I hope you'll overlook the "un-TLB-ness" of it all, and just enjoy the journey as I transition back to vegan, missing Haloumi cheese with every step. Don't hold me to any standards yet - I might cave, temporarily fall of the wagon and succumb to a Taco Tuesday, or something, but I'm giving it my best effort.
I hope you'll enjoy one of the recipes I created on Sunday. I made some adaptations from a recipe that was created by a friend of mine, Marna, who's an amazing chef in her own rite.
Quick plug for a product that appears in this recipe - Street Eatzz 313 Foodie Sauce and Street Eatzz Smoke Sauce. Check them out at http://streeteatzz.com/
Do yourself a favor and get some! And, don't attempt this recipe without the Smoke sauce - it just won't be the same. The "Smoke", as it's often referred to, rounds out the acidity and the spiciness of the curry. It really does pull the whole dish together.
Curried Lentils with Sweet Potatoes & Spinach.
1 sweet potato, medium dice
1 Tb. canola oil
1 Tb. garlic, minced
3 Tb. canola oil
1 Tb. fresh ginger, grated
1 onion, small dice
2 Tb. curry powder
2 Tb. garam Masala
1 qt. vegetable stock
2 c. French Green Lentils
1 bay leaf
½ c. fresh salsa, drained
5 oz. baby spinach
¼ c. Street Eatzz Smoke Sauce
1 Tb. apple cider vinegar
sea salt to taste
Preheat the oven to 375 degrees.

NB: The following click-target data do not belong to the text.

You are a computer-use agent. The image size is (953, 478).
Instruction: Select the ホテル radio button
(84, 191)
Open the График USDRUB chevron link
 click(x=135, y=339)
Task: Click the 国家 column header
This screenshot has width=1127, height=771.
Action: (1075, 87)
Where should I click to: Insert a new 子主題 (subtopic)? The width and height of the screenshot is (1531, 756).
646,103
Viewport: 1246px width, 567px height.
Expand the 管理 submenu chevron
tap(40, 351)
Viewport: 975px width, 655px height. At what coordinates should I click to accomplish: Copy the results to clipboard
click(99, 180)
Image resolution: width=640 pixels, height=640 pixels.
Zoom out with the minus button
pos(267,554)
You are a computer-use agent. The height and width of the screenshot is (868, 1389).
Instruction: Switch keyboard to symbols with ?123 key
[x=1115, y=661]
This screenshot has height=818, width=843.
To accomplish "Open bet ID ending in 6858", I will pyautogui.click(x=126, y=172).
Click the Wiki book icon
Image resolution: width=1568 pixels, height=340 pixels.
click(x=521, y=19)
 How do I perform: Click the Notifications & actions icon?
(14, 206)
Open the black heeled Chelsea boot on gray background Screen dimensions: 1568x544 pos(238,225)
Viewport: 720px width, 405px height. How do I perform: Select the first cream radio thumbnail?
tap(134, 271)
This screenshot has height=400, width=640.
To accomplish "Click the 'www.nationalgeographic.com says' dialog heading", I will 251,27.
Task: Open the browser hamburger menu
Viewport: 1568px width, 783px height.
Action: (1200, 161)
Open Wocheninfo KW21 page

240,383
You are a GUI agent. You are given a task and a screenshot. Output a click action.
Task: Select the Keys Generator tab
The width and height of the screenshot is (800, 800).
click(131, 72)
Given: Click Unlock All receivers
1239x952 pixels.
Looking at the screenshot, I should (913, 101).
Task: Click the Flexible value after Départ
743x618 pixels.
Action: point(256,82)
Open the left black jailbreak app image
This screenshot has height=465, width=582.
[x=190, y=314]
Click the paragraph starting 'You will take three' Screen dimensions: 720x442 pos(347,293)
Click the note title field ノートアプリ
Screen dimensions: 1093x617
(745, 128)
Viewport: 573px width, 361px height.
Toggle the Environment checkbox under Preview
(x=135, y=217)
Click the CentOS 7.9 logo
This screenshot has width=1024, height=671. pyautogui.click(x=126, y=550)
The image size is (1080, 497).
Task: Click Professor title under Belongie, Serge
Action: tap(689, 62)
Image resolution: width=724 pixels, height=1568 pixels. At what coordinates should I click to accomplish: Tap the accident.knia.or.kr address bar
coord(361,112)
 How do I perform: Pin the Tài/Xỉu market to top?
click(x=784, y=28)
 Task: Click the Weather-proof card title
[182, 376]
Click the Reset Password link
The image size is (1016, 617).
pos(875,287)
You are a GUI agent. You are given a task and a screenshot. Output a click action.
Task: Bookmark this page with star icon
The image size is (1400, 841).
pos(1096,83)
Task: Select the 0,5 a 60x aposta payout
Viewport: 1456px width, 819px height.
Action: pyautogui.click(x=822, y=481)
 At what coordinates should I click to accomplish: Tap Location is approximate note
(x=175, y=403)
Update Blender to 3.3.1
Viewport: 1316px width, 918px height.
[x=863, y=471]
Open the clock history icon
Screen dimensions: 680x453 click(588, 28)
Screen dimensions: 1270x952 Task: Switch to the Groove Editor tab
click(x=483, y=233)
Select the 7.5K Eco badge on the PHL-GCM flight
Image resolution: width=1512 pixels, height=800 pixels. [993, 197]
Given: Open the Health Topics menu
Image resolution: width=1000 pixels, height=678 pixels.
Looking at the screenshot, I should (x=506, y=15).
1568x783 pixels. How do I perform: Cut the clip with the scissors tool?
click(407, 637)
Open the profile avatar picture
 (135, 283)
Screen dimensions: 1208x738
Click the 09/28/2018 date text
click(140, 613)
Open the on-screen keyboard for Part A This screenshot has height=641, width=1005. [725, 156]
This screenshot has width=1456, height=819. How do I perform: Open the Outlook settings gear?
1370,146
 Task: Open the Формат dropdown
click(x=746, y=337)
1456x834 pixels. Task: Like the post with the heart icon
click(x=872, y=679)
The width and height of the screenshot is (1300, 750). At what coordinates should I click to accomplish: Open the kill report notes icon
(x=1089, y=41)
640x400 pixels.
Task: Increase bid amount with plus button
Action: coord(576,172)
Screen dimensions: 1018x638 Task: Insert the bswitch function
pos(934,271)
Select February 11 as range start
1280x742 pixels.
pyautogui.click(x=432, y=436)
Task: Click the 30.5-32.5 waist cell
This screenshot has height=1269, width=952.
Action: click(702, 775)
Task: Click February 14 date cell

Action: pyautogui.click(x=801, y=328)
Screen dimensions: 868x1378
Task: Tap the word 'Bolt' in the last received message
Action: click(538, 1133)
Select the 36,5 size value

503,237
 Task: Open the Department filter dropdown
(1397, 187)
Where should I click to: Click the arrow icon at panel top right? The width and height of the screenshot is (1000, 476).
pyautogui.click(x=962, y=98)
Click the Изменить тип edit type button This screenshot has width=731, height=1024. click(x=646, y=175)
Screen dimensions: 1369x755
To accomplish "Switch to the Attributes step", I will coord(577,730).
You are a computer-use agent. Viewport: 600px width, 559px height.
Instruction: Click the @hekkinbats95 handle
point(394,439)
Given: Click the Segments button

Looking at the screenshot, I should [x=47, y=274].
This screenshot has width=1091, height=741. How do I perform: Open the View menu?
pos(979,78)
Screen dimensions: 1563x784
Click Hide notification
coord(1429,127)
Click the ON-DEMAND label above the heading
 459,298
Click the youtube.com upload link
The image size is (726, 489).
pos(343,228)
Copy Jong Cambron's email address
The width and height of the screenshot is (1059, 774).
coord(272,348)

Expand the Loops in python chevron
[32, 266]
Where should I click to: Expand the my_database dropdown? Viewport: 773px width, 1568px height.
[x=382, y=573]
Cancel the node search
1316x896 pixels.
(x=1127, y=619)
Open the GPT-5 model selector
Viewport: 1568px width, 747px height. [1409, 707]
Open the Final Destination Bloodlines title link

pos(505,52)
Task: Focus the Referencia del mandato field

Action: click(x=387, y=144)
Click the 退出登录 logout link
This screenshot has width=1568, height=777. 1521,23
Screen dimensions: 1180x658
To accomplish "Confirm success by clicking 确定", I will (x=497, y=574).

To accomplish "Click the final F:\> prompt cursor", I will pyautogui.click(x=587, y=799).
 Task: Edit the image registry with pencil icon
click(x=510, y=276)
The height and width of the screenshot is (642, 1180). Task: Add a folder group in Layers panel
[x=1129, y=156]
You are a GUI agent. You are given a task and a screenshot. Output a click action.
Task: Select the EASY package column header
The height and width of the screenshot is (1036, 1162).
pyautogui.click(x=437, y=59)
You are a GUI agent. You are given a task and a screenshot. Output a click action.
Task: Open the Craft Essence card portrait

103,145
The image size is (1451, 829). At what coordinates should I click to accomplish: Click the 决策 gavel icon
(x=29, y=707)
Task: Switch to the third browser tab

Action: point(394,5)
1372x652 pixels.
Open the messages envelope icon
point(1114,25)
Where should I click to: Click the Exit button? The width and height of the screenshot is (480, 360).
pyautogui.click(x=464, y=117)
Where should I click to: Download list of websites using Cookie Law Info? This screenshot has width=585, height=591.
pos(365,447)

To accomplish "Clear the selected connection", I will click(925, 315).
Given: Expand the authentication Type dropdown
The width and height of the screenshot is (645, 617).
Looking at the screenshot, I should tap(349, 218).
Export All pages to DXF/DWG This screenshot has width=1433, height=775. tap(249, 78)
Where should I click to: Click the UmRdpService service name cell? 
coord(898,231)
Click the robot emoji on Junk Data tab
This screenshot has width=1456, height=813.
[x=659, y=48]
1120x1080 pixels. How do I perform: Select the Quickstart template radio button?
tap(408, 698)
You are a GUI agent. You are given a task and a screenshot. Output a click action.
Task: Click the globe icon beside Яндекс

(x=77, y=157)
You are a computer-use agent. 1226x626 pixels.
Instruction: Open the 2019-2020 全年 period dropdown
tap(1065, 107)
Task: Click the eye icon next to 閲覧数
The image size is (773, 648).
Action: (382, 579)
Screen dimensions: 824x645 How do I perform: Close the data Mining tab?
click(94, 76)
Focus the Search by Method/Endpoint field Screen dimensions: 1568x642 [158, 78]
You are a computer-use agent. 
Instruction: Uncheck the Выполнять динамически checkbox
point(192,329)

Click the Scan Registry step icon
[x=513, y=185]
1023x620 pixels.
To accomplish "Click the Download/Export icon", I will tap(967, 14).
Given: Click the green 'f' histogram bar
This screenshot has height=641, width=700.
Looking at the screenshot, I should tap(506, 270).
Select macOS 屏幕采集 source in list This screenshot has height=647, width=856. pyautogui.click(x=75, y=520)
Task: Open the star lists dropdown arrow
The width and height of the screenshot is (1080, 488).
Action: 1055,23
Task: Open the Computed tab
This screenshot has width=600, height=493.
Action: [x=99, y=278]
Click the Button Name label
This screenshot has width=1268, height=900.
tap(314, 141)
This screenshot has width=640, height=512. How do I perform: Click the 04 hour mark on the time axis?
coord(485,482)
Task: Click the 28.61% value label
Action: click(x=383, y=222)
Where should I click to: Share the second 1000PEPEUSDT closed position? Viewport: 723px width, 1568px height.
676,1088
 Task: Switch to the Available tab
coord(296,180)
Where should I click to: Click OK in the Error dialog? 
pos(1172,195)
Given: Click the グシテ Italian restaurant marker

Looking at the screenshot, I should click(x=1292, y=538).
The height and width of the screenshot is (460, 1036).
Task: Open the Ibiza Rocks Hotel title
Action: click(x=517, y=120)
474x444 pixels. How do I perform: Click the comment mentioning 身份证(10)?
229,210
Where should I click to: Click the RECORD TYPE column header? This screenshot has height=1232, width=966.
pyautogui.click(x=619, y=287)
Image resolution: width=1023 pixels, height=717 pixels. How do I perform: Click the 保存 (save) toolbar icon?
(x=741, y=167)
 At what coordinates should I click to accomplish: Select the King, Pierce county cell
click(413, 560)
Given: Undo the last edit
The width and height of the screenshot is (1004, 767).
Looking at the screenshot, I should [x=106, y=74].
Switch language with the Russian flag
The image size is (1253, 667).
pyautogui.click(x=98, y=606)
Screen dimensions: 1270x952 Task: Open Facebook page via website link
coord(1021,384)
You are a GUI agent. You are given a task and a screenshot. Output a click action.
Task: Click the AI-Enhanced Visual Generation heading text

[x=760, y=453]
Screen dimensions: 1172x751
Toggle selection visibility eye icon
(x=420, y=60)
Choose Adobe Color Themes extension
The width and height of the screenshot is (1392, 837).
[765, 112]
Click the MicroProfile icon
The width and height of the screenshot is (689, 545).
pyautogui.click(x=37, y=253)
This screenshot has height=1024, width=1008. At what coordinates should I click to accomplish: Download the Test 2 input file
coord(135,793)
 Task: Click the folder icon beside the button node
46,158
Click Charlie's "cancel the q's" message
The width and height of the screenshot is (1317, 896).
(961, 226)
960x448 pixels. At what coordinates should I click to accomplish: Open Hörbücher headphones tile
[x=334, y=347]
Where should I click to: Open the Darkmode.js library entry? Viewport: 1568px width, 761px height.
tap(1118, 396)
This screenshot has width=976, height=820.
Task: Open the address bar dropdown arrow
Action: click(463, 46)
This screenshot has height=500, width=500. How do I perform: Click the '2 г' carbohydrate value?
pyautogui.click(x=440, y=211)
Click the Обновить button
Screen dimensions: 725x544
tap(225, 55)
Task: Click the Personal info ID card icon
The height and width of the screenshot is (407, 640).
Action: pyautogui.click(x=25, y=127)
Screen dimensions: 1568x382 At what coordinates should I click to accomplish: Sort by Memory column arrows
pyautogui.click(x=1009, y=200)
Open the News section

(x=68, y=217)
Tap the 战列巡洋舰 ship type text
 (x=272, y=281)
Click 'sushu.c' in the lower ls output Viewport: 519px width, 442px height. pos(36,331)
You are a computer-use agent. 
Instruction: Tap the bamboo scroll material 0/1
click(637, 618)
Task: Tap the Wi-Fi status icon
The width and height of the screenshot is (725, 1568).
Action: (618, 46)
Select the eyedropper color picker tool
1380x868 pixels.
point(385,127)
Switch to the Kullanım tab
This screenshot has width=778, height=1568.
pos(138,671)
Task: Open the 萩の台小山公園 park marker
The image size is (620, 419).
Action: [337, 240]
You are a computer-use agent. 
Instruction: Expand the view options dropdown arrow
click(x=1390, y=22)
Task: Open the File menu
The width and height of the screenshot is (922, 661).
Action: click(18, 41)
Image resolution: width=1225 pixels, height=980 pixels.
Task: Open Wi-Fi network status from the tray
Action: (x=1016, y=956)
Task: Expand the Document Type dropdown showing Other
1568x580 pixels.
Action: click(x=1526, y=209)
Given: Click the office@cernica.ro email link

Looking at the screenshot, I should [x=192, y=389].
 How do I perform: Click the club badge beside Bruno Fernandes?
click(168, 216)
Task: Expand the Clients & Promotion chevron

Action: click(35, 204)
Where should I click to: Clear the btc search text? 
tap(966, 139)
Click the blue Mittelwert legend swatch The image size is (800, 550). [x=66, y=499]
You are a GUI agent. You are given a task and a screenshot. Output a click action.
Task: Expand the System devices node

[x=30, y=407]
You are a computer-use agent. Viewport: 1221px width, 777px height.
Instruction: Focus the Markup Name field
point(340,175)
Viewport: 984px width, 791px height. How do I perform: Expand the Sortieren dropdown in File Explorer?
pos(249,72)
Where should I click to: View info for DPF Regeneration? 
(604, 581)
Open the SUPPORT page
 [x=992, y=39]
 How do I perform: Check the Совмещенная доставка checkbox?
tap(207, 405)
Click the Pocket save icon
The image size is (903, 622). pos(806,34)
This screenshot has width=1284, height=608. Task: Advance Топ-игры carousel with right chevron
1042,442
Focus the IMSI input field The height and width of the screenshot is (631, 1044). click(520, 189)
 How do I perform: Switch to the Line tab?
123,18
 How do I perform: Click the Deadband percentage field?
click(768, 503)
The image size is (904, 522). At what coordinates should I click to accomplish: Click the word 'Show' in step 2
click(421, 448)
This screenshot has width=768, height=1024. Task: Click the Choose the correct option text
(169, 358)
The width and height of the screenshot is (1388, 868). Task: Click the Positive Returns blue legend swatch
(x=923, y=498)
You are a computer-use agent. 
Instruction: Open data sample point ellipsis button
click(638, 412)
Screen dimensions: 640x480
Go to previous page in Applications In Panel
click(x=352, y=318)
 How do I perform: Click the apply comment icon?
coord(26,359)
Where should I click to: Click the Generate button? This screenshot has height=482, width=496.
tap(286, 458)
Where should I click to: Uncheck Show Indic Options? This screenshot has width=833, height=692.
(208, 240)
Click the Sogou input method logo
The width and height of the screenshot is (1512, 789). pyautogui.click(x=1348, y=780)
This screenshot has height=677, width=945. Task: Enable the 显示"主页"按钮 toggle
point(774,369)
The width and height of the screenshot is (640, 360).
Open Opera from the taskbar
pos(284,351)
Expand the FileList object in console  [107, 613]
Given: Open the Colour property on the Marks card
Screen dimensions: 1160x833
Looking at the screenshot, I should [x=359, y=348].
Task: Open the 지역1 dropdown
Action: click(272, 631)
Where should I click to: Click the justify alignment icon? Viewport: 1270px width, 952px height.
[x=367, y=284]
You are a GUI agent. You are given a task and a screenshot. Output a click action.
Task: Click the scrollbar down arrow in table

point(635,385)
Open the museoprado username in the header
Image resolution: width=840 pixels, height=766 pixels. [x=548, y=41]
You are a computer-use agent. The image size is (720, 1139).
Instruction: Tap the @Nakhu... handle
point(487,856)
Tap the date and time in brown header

Spray a half sheet pan with cooking spray.
Toss the sweet potatoes with 1 Tb. of canola oil and place the cubed sweet potatoes on the sheet tray. Roast until caramelized, stirring occasionally. When the potatoes are finished roasting, remove them from the oven and set aside.
While the potatoes are in the oven, heat a large saucepan and add the oil and heat until the oil shimmers. Saute the garlic, ginger, and onion. Remove from the pan and set aside.
Return the pan to the heat and deglaze the pan with some of the vegetable stock. Use a wooden spoon to release the fond from the bottom of the pan (that’s where the flavor is!). Use a whisk to incorporate the curry powder, and garam masala and then add the rest of the stock.
Add the lentils and the bay leaf and bring to a boil.
Once the lentils and stock come to a boil, reduce the heat to medium/medium-low and cover with a tight-fitting lid. Cook until the stock has been absorbed into the lentils and the lentils are plump, about 20 minutes.
Remove from the stove and place the lentils in a large mixing bowl. Remove the bay leaf.
Use this saucepan to wilt the spinach: spray the bottom of the pan with cooking spray. Return to the stove and add the spinach. Wilt. Remove from the pan and set aside.
Combine the lentils with the Street Eatzz Smoke Sauce and apple cider vinegar. Add the sweet potatoes, onion and garlic mixture, spinach, salsa. Taste and adjust the seasoning with salt.
This dish can be enjoyed by itself or you can serve it with basmati rice.